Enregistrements
***

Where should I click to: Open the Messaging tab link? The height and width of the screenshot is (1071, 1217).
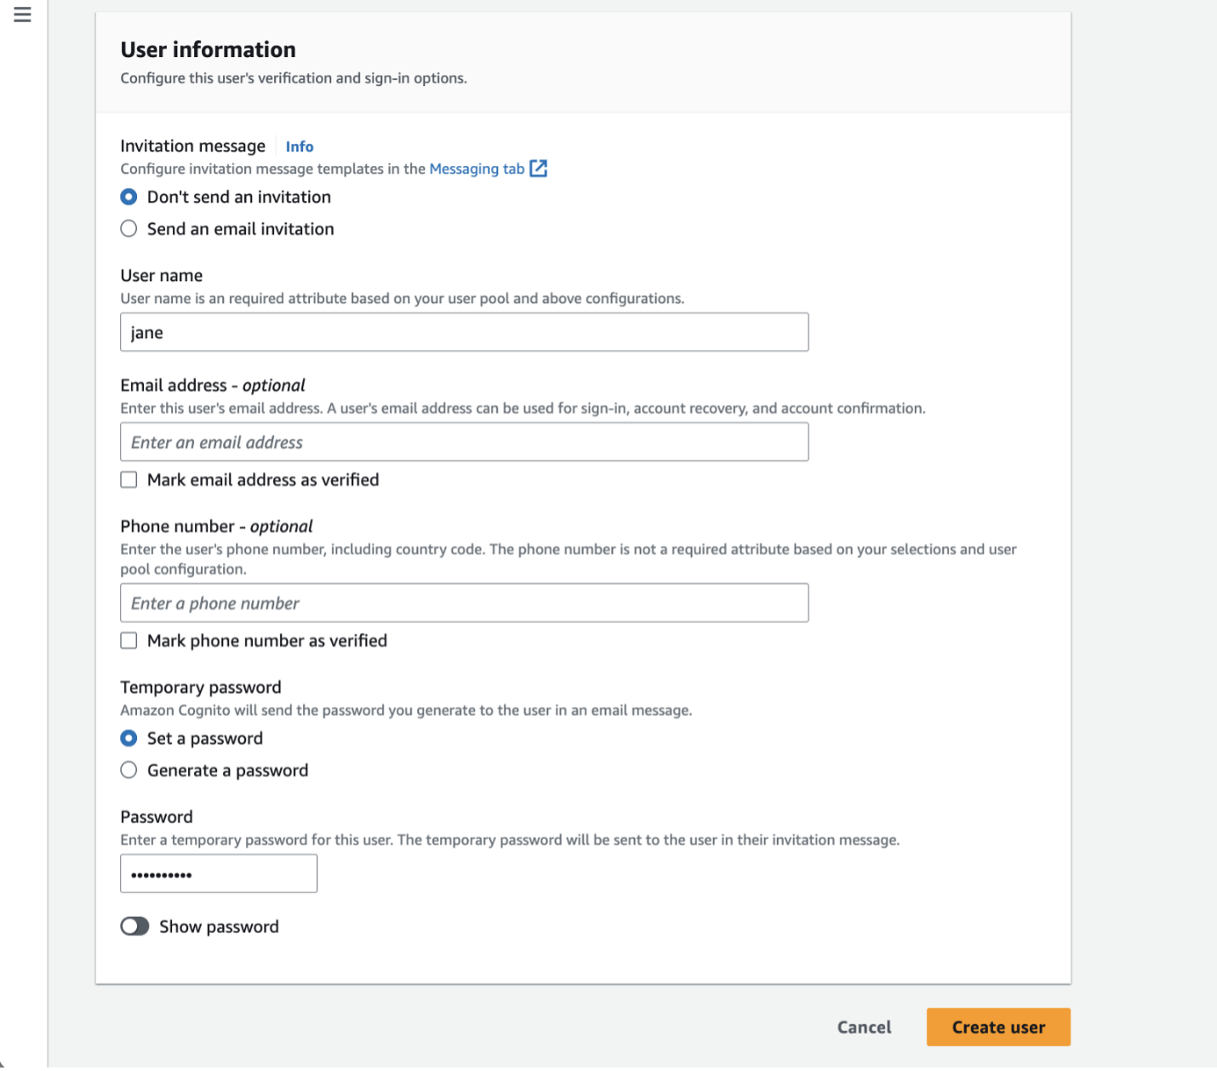point(477,169)
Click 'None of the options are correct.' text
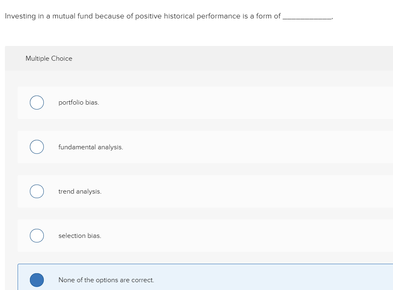The width and height of the screenshot is (393, 290). [106, 280]
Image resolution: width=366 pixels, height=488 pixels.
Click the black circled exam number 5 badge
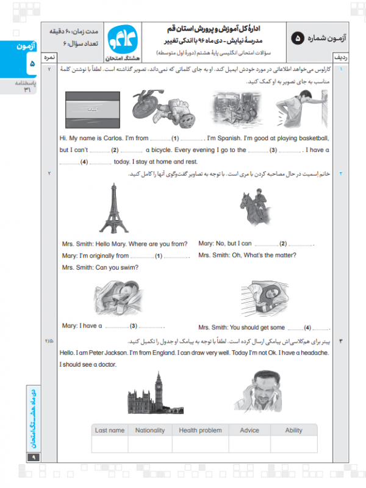tap(298, 38)
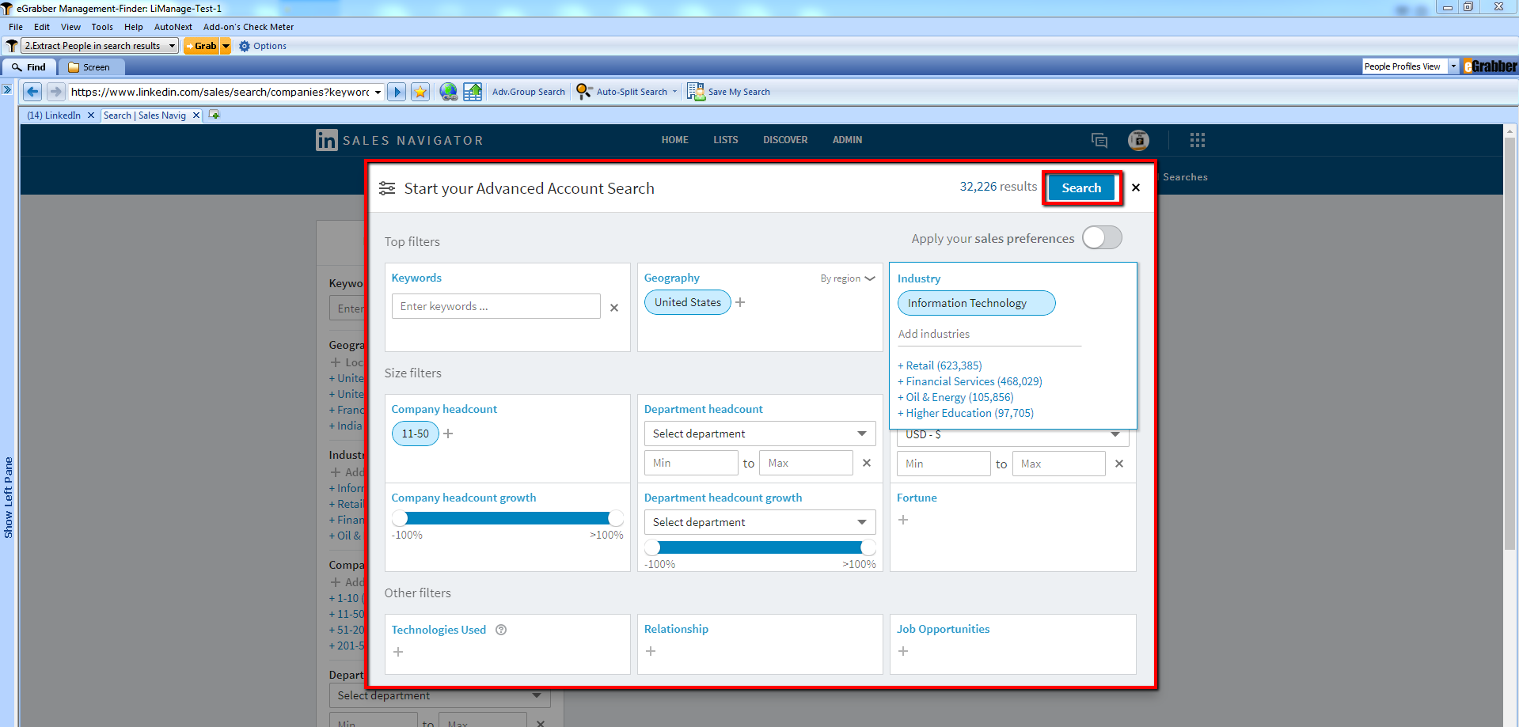Open the By region geography dropdown
Screen dimensions: 1519x727
tap(847, 278)
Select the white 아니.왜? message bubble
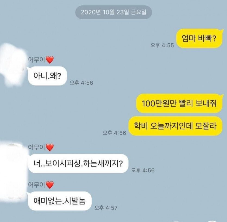The width and height of the screenshot is (227, 222). coord(47,76)
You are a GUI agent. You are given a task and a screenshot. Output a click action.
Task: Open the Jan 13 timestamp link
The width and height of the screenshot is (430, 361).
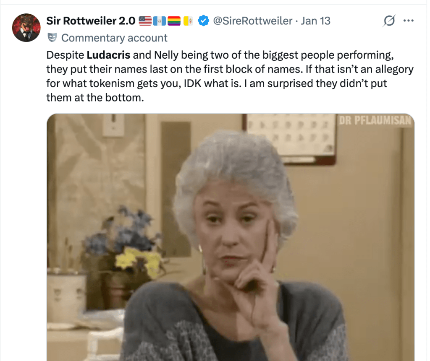(316, 21)
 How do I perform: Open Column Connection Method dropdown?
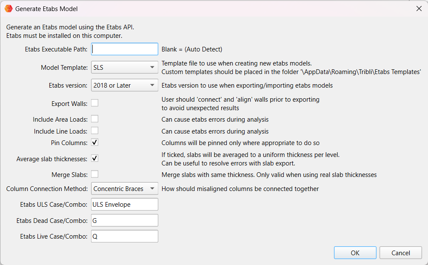click(125, 188)
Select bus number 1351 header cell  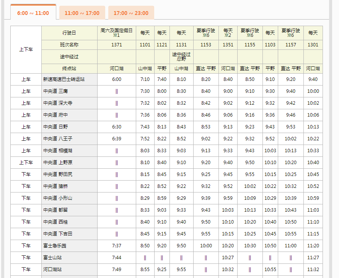click(228, 45)

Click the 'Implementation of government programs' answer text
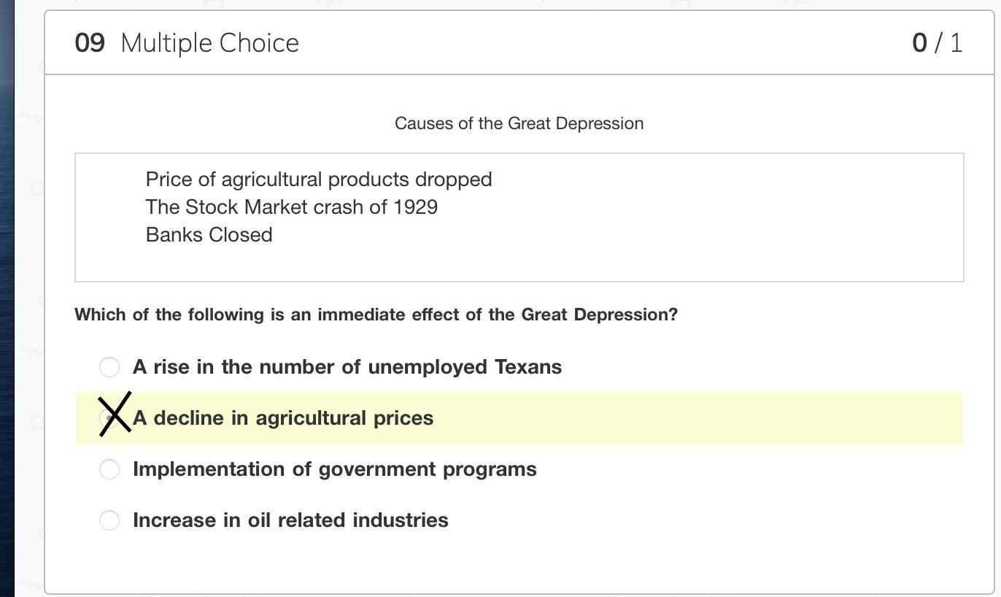[335, 469]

***

PROBLÈME À RÉSOUDRE:
Pouvez-vous recopier à l'identique le passage du matériel qui commence à la ligne contenant « Click the 'Implementation » et se poursuit jusqu'à la fin du matériel, bornes incluses, en laissant les images de côté ?

RÉPONSE CI-DESSOUS:
Click the 'Implementation of government programs' answer text
[335, 469]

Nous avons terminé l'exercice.